It's tough to be a parent. It's tough to be a parent of a child with autism. It's tough to be a parent of a child with autism and a seizure disorder. It's tough to be a parent of a child with autism and a seizure disorder when you have multiple sclerosis.
Now that it is well established that my life is tough, I'll stop whining.
Today Micah had a seizure. I was helping out in Ali's class today when I got a call from Micah's school saying that he isn't feeling well, he doesn't have a fever or anything but he isn't acting right. He was laying down a lot and complained of a headache. I wasn't sure it wasn't just allergies going crazy, but I figured I'd take him home and give him some meds. I picked him up explaining that he could go home, but he would have to go to school the next day. I started to drive home then remembered that I didn't have any children's tylenol at home so I stopped at Target on the way.
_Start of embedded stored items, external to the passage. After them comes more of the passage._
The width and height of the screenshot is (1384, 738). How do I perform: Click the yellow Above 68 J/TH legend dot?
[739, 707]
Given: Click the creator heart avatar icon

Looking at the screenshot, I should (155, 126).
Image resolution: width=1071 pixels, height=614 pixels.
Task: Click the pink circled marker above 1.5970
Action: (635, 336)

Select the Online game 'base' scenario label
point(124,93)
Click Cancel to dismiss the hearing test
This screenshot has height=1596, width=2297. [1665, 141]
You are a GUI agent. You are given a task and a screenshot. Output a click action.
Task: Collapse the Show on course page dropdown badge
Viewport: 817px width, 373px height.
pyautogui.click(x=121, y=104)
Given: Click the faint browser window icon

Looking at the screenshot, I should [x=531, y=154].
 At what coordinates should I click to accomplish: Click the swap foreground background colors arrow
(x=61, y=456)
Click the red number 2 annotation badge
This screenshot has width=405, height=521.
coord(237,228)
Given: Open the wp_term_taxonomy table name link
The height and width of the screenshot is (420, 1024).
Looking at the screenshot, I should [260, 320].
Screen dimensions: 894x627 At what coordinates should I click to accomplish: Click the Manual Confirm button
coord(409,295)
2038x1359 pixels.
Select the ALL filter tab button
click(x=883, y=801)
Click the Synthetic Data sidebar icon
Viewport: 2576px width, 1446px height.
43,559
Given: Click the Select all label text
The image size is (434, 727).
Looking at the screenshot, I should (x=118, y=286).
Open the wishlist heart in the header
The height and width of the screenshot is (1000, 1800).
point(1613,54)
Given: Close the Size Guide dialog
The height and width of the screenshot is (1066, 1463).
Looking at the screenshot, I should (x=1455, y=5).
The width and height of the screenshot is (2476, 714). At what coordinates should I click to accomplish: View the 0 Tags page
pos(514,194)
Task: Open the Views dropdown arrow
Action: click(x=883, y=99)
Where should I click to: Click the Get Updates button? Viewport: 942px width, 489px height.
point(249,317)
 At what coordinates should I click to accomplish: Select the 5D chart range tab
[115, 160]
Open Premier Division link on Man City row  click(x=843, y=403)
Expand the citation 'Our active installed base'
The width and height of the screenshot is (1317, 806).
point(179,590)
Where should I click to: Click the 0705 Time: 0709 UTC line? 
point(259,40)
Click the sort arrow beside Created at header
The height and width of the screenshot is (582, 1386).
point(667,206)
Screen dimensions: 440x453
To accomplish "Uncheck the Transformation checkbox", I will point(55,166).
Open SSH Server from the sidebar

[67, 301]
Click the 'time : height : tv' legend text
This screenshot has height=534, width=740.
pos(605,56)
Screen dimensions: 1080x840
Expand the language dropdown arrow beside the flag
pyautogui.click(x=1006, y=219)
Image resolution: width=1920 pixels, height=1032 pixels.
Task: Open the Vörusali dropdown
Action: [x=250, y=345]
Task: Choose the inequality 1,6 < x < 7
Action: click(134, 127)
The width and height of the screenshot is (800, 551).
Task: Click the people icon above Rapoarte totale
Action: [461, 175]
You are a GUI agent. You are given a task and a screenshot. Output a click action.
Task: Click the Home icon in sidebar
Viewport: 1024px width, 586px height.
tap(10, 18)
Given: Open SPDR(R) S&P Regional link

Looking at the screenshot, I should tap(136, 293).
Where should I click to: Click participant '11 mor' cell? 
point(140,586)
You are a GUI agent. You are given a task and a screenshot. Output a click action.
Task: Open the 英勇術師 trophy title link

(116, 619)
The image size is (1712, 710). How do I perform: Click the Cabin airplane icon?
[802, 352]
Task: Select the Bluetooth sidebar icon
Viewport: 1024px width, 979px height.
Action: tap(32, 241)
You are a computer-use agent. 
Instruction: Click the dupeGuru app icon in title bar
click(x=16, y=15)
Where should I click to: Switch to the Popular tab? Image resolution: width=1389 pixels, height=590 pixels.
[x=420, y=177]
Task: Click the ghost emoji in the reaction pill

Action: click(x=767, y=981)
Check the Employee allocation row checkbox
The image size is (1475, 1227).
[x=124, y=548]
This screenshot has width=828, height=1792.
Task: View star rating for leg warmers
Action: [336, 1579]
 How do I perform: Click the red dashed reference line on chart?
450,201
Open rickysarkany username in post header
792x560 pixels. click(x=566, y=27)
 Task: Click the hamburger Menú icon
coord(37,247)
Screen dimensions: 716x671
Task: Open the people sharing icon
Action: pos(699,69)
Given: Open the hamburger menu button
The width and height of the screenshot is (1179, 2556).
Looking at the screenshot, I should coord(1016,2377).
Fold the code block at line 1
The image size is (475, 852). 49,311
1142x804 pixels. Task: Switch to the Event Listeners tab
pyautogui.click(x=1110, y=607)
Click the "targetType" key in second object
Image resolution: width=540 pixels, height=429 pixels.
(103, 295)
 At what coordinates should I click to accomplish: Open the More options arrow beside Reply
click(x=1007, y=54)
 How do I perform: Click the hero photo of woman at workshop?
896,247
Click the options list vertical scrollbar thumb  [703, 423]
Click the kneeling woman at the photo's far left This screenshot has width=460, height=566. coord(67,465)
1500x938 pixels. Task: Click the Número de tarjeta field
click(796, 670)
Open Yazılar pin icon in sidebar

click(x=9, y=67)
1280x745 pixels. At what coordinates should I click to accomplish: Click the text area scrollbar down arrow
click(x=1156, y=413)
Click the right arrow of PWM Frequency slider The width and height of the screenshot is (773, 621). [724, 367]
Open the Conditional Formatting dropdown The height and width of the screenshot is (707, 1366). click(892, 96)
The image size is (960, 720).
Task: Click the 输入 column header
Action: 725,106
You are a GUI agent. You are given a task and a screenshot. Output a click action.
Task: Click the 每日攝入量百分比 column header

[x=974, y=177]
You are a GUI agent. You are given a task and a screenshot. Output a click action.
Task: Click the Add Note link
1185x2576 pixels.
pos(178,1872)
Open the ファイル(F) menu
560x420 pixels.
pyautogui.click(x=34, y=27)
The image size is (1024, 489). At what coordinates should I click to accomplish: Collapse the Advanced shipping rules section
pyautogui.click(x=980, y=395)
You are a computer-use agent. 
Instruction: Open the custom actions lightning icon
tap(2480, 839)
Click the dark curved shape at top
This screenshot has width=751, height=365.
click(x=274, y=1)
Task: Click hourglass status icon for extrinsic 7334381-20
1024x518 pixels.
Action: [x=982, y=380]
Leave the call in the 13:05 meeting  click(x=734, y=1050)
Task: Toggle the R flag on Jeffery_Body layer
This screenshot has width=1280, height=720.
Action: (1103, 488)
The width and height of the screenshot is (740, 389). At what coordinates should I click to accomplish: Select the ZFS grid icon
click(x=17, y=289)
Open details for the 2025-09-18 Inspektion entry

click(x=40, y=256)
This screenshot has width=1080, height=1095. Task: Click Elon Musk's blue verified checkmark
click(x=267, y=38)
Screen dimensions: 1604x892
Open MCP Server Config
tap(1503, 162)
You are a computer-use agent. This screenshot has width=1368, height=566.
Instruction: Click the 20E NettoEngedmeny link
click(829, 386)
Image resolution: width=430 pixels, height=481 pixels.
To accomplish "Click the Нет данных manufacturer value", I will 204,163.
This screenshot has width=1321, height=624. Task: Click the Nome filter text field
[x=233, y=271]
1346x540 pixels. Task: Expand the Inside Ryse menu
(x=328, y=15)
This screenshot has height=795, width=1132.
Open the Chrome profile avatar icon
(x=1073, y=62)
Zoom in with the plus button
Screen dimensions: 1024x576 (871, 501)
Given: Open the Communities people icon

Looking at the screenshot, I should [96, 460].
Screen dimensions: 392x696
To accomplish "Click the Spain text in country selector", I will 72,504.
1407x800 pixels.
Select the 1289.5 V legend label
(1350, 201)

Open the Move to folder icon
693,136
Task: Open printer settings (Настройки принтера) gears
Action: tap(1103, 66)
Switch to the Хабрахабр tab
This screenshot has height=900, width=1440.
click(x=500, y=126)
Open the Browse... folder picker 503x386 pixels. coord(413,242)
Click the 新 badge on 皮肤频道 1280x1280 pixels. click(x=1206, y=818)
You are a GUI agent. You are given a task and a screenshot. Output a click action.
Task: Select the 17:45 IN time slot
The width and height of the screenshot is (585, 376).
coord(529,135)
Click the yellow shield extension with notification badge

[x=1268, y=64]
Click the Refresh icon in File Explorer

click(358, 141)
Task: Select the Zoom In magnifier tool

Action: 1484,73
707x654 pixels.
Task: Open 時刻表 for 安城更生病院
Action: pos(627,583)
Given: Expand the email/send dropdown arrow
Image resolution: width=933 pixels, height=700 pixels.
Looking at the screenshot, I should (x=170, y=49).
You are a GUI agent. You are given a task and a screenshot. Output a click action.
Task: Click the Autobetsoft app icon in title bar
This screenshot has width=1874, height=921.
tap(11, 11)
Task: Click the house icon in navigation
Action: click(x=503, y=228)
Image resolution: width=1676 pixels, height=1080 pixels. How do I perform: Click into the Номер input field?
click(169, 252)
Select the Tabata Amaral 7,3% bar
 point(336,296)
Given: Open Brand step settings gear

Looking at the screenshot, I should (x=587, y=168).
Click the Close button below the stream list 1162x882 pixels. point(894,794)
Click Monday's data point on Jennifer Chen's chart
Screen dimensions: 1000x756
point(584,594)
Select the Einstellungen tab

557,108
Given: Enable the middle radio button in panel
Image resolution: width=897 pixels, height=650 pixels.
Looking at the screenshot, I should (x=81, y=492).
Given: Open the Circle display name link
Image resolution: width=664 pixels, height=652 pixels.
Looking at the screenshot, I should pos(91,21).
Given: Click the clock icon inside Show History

We picked up a few things and headed back to the car. We got to the car, took him out of the cart he was riding in, and as I got him in the car, the seizure started.
Relax, I've been there before. I hate it, but at least I know what to do...it has been a while, though.
So a little over a minute later the seizure stops, I buckle him in then head over to the hospital. It's been too long to not have documentation and hopefully a reason for the seizure's return.
I got to the ER and the parking lot is crazy. There's construction going on at the hospital and there's never a good place to park. I convince the security guard to let me park somewhere pretty close because Micah doesn't look like he's going to be able to walk. Carrying a 10 year old anywhere is crazy hard.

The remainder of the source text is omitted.